WORK REQUIRED
The lines to be extracted run from the start of the listing through the line containing "Given: Switch Share of voice to desktop view"; copy them exactly and nothing else.

(RECORDS SUPPLIED begins)

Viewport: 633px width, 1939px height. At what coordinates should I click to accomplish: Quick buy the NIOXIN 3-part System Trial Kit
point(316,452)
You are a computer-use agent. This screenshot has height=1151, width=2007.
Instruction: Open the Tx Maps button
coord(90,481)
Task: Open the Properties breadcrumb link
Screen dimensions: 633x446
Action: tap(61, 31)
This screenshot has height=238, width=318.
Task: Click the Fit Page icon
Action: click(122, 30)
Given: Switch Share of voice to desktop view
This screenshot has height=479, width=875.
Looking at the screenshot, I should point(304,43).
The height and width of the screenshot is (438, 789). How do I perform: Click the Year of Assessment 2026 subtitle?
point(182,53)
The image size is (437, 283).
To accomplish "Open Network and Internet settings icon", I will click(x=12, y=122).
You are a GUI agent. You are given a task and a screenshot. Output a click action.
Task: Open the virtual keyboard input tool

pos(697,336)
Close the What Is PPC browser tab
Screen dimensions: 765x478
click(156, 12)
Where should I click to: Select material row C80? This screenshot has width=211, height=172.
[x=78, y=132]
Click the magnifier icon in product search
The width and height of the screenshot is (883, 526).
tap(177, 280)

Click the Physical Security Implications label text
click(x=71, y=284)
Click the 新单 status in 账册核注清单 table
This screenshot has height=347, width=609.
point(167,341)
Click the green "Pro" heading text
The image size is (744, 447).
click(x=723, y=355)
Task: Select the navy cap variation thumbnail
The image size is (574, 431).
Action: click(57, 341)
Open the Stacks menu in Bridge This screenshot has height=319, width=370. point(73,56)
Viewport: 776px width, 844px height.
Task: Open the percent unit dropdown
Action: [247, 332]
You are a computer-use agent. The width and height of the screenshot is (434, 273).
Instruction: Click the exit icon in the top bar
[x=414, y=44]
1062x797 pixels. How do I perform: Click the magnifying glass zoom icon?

(RECORDS SUPPLIED ends)

WRITTEN RESPONSE
Viewport: 633px width, 1939px height. At what coordinates should I click to accomplish: Quick buy the NIOXIN 3-part System Trial Kit
point(316,452)
You are a computer-use agent. This screenshot has height=1151, width=2007.
Instruction: Open the Tx Maps button
coord(90,481)
Task: Open the Properties breadcrumb link
Screen dimensions: 633x446
Action: tap(61, 31)
This screenshot has height=238, width=318.
Task: Click the Fit Page icon
Action: click(122, 30)
Given: Switch Share of voice to desktop view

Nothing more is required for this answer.